I ordered a $9.00 salad on a food delivery app. That’s $57.00 I’ll never see again.
Dunkin Donuts gives you zero or fifty nine napkins, there is no in between.
The past three months of 2021 have flown by.
Has anyone tried ejecting 2020, blowing on it, putting it back in and hitting play?
I love snow
– People who never shovel
Every Christmas I buy my niece and nephew something that has to be assembled, because watching my pissed off brother struggle to put it together is my Christmas.
The “quarantine 15” refers to the 15 pounds people have gained since the quarantine started.
I’m well into my third quarantine then.
Every Crock-Pot recipe:
– throw in anything you have left in the house
– cook three to eleven hours.
Mashed potatoes with the skin still on them was invented by a person who was peeling potatoes and eventually said screw it.

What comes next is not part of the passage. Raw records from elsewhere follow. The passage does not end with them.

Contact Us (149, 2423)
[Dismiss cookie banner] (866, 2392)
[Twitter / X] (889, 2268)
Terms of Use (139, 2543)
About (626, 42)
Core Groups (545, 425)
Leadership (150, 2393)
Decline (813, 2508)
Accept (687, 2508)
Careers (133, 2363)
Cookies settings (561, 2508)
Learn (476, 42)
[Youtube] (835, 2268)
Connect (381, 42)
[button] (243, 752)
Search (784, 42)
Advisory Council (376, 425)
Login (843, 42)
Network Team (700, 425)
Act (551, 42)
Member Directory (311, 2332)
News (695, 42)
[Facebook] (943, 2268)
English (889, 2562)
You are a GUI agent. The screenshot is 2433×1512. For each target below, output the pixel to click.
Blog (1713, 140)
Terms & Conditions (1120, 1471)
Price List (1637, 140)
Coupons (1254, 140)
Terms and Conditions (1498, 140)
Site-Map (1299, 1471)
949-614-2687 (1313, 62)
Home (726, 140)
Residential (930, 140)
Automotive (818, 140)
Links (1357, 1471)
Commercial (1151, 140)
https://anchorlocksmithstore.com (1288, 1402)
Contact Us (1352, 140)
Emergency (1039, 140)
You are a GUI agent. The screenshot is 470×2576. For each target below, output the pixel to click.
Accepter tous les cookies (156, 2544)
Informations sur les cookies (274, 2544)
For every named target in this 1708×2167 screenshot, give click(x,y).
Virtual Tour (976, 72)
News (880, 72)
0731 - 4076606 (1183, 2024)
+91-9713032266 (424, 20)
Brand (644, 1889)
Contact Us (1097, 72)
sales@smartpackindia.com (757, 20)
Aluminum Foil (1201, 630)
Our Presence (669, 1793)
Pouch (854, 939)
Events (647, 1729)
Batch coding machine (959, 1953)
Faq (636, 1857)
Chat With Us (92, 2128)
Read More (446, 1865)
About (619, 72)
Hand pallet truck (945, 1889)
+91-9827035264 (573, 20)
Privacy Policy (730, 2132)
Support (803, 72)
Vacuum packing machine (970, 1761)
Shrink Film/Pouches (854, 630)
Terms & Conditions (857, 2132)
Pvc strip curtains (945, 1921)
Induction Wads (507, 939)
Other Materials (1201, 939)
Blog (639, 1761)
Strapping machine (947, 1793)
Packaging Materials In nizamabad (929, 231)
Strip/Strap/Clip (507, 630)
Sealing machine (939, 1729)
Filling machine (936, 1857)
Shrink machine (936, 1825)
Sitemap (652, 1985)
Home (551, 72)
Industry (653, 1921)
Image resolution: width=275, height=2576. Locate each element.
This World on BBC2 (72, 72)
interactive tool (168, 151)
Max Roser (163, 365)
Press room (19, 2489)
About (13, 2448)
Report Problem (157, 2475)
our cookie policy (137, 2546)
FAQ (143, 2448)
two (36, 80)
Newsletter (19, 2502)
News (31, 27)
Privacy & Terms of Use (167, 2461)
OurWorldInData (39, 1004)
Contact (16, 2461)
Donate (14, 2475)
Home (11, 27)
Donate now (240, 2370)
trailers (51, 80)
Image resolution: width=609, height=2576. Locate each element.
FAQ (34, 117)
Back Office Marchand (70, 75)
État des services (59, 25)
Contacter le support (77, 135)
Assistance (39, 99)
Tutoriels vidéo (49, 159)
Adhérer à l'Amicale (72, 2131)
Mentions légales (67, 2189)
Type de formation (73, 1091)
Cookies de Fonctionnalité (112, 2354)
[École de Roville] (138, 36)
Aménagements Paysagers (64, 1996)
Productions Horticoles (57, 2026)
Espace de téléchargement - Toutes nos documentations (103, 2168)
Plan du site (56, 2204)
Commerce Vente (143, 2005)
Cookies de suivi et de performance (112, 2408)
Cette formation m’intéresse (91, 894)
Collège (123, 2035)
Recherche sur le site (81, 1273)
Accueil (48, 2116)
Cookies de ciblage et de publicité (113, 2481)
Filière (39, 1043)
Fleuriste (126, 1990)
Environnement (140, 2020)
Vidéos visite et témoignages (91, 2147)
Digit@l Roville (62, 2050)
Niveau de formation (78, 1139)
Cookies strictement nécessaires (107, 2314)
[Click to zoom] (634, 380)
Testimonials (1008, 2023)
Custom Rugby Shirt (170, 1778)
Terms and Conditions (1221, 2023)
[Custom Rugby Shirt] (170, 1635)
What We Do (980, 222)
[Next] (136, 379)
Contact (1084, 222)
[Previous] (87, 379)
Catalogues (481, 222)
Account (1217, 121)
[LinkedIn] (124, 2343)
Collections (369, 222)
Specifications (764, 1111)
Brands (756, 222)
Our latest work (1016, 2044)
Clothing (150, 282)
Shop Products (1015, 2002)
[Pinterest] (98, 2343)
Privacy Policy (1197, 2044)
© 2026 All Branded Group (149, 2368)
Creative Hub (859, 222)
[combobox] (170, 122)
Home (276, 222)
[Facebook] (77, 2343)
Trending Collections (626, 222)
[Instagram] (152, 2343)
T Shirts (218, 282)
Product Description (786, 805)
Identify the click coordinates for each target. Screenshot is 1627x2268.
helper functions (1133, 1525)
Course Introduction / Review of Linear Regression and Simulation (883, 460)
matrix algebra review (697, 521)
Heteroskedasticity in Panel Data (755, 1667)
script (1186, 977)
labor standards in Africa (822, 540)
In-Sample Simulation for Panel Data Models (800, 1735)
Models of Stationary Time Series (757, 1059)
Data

My wife has so many different sighs they should have subtitles.
We haven’t seen the full damage this epidemic will cause, that will happen in about five to seven months with all of the gender reveal parties.
My wife’s job is to announce our exit is two miles away when we pass a big sign that says our exit is two miles away.
When we were kids our “get home” text was a streetlight.
I have a video appointment with my doctor.
I’m going to hang a photo of an empty examination room in front of the webcam and show up fifteen minutes late so he can experience what I normally go through.